Harold Walter Bailey
Sir Harold Walter Bailey, , who published as H. W. Bailey, was an English scholar of Khotanese, Sanskrit, and the comparative study of Iranian languages.
Life
Bailey was born in Devizes, Wiltshire, and raised from age 10 onwards on a farm in Nangeenan, Western Australia, without formal education. While growing up, he learned German, Italian, Spanish, Latin, and Greek from household books, and Russian from a neighbour. After he grew interested in the lettering on tea-chests from India, he acquired a book of Bible selections translated into languages with non-European scripts, including Tamil, Arabic, and Japanese. By the time he had left home, he was reading Avestan as well.In 1921 he entered the University of Western Australia to study classics. In 1927, after completing his master's degree on Euripides, he won a Hackett Studentship to Oxford where he joined the Delegacy of Non-Collegiate Students, later St Catherine's College. There he studied under Frederick William Thomas. In 1928 he was awarded the inaugural Nubar Pasha Scholarship in Armenian studies. The eminent Oxford Arabist David Margoliouth is said to have asked, upon awarding Bailey the scholarship, "By the way, Mr Bailey, do you intend actually to learn Armenian?".

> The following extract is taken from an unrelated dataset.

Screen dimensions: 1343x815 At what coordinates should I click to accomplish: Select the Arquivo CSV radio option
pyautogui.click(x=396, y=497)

After graduating with first class honours in 1929, Bailey was appointed as Parsee Community Lecturer in the then London School of Oriental Studies. In 1936 Bailey became Professor of Sanskrit and a Fellow at Queens' College, Cambridge; he was succeeded at SOAS by W. B. Henning. During World War II he worked in the Royal Institute of International Affairs.
Bailey was not religious in his personal life. He was a vegetarian and enjoyed playing the violin. He retired in 1967. After his death, he left his enormous library to the Ancient [India and Iran Trust] in Cambridge.
Work
Bailey has been described as one of the greatest Orientalists of the twentieth century. He was said to read more than 50 languages.In 1929 Bailey began his doctoral dissertation, a translation with notes of the Greater Bundahishn, a compendium of Zoroastrian writings in Middle Persian recorded in the Pahlavi scripts. He became the world's leading expert in the Khotanese dialect of the Saka language, the mediaeval Iranian language of the Kingdom of Khotan. His initial motivation for the study of Khotanese was an interest in the possible connection with the Bundahishn. He later passed his material on that work to Kaj Barr.
He was known for his immensely erudite lectures, and once confessed: "I have talked for ten and a half hours on the problem of one word without approaching the further problem of its meaning."